Source
2022-04-08

Missing Index Suggestion VS Database Engine Tuning Advisor

This month blog post I would like to share a performance tuning case. Actually I used to rely on missing index DMVs (I had a post too) and get away from Database Engine Tuning Advisor (DTA) as DTA mostly give you too many indexes to add which will slow your database DML workload. But recently I found there are a few cases that missing index suggestion cannot give you the right index to add while DTA can, and these cases are so obvious that even a developer just take a glance can make the index suggestion. Let's take a look at the below experiment on StackOverflow2013 sample database:

USE StackOverflow2013
GO
SELECT MIN(CreationDate) FROM Users;
SELECT MAX(CreationDate) FROM Users;
SELECT TOP 1 CreationDate FROM Users ORDER BY CreationDate;

You can easily infer that an index on column CreationDate can speed up these queries, but look at the actual execution plan, no any missing indexes being suggested, seems SQL Server just happily to run them by Cluster Index Scan:

You may say that because SQL Server thinks the table is too small, so don't bother to consider index seek. But in fact the table has 2 millions rows, and the STATISTICS IO also shows that the scanning operators are not cheap:
Table 'Users'. Scan count 1, logical reads 44530, physical reads 0, page server reads 0, read-ahead reads 0, page server read-ahead reads 0, lob logical reads 0, lob physical reads 0, lob page server reads 0, lob read-ahead reads 0, lob page server read-ahead reads 0.

Raw data

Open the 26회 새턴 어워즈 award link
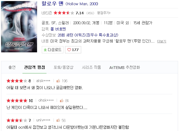188x131 pixels. pyautogui.click(x=88, y=35)
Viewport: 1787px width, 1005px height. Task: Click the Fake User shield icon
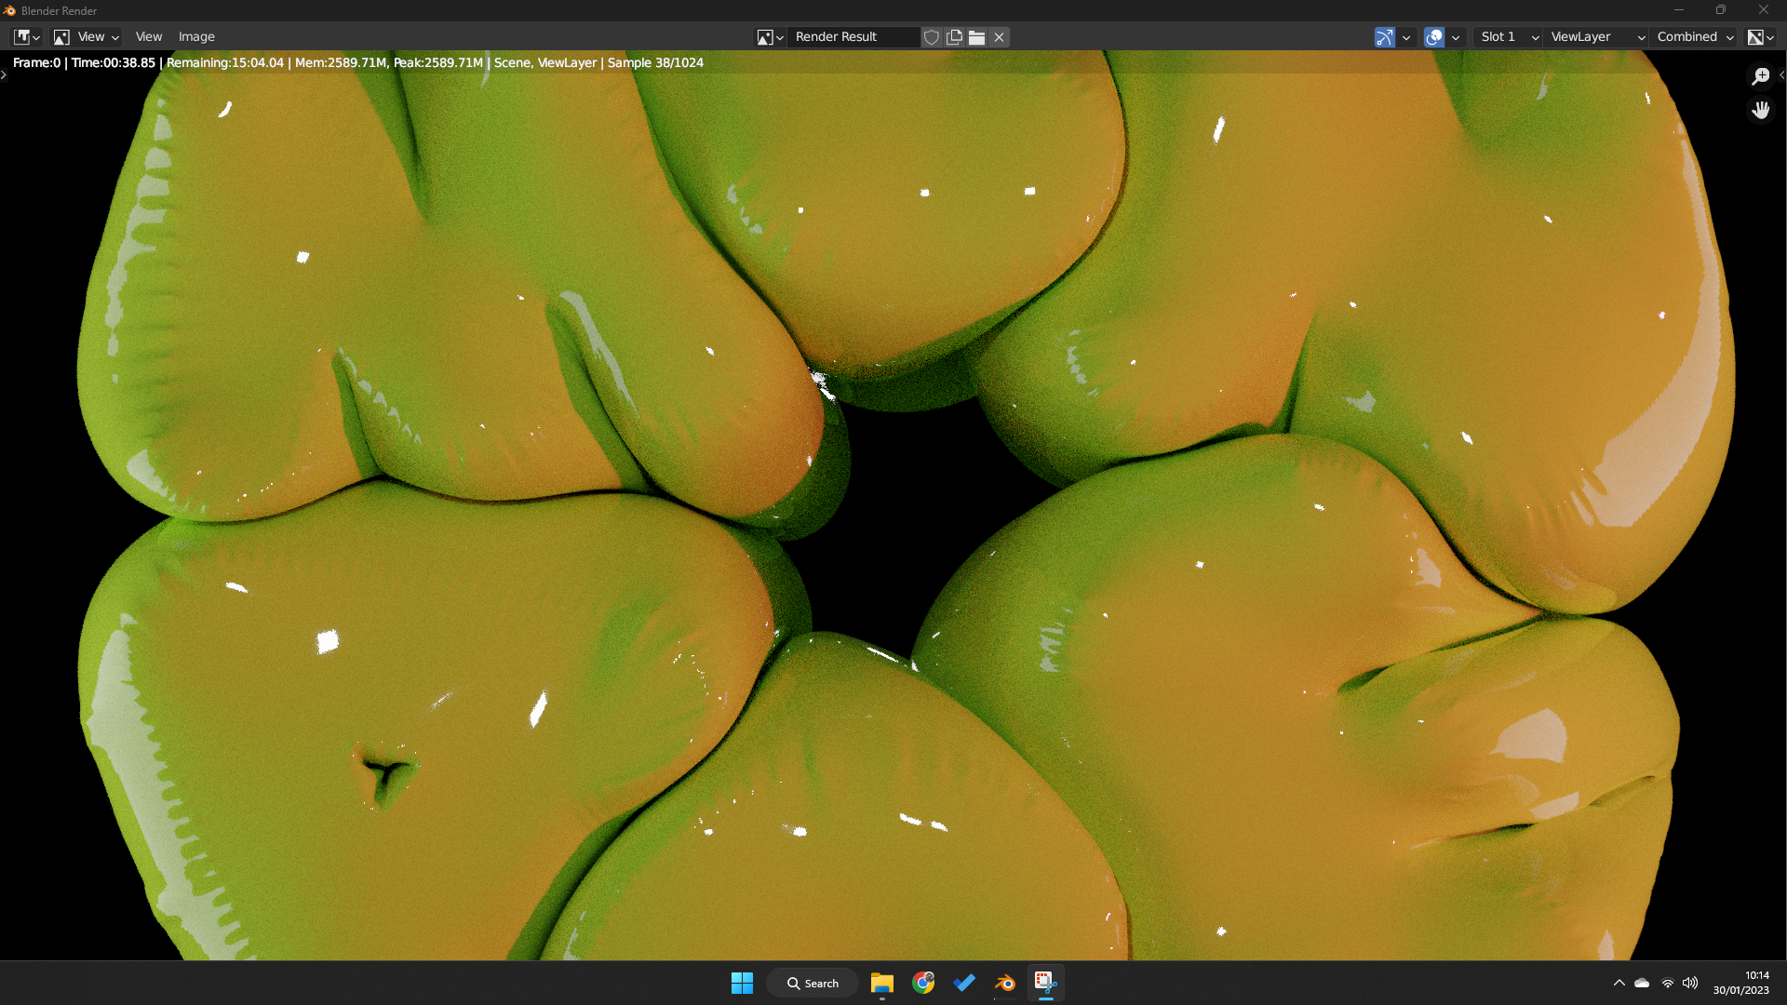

Exercise task 1
In the post on missing index suggestions versus the Database Engine Tuning Advisor, how many logical reads does the STATISTICS IO output report for the Users table?
Exercise task 2
Reproduce the stretch of the post on missing index suggestions from "You can easily" through "read-ahead reads 0.".

Task response 1
44530

Task response 2
You can easily infer that an index on column CreationDate can speed up these queries, but look at the actual execution plan, no any missing indexes being suggested, seems SQL Server just happily to run them by Cluster Index Scan:

You may say that because SQL Server thinks the table is too small, so don't bother to consider index seek. But in fact the table has 2 millions rows, and the STATISTICS IO also shows that the scanning operators are not cheap:
Table 'Users'. Scan count 1, logical reads 44530, physical reads 0, page server reads 0, read-ahead reads 0, page server read-ahead reads 0, lob logical reads 0, lob physical reads 0, lob page server reads 0, lob read-ahead reads 0, lob page server read-ahead reads 0.